Work required | Give back the entries exactly, ending with the "Open the trending" line.

──────

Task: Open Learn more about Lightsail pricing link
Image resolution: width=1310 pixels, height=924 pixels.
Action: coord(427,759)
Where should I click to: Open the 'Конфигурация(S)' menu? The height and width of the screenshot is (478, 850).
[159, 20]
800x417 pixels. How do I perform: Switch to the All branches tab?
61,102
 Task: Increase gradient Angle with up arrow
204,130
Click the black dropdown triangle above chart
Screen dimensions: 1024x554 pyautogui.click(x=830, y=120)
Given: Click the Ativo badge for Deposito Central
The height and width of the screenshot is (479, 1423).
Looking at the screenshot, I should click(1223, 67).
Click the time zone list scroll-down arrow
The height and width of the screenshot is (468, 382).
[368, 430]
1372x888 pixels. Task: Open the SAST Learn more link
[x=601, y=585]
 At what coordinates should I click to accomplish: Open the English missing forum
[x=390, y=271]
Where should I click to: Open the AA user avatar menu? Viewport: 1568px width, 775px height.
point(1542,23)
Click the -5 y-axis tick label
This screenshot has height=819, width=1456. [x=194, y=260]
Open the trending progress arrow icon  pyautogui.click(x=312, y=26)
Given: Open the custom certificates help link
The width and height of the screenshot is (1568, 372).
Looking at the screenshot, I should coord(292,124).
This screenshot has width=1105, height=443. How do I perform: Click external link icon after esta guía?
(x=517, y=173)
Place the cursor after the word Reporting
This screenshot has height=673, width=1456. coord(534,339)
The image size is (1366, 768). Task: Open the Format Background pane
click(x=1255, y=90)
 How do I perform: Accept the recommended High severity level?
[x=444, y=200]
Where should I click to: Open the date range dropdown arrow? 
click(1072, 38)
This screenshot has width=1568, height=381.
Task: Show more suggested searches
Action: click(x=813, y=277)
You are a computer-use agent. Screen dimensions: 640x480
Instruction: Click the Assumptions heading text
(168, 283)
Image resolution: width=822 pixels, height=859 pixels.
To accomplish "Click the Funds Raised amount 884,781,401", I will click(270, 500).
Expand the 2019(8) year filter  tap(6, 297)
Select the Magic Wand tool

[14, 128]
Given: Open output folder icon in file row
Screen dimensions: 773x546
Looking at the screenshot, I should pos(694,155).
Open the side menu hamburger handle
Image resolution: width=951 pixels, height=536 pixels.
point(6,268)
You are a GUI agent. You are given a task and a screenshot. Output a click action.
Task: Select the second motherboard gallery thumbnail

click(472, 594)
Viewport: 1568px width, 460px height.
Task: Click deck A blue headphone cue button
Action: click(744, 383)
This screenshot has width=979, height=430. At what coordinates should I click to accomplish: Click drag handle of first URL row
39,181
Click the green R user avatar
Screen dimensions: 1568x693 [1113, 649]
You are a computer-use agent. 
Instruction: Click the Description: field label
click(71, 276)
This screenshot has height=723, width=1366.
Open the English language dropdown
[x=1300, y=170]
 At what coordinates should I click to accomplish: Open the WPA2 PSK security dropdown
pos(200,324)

──────

Answer for this exercise |
Task: Open Learn more about Lightsail pricing link
Image resolution: width=1310 pixels, height=924 pixels.
Action: coord(427,759)
Where should I click to: Open the 'Конфигурация(S)' menu? The height and width of the screenshot is (478, 850).
[159, 20]
800x417 pixels. How do I perform: Switch to the All branches tab?
61,102
 Task: Increase gradient Angle with up arrow
204,130
Click the black dropdown triangle above chart
Screen dimensions: 1024x554 pyautogui.click(x=830, y=120)
Given: Click the Ativo badge for Deposito Central
The height and width of the screenshot is (479, 1423).
Looking at the screenshot, I should click(1223, 67).
Click the time zone list scroll-down arrow
The height and width of the screenshot is (468, 382).
[368, 430]
1372x888 pixels. Task: Open the SAST Learn more link
[x=601, y=585]
 At what coordinates should I click to accomplish: Open the English missing forum
[x=390, y=271]
Where should I click to: Open the AA user avatar menu? Viewport: 1568px width, 775px height.
point(1542,23)
Click the -5 y-axis tick label
This screenshot has height=819, width=1456. [x=194, y=260]
Open the trending progress arrow icon  pyautogui.click(x=312, y=26)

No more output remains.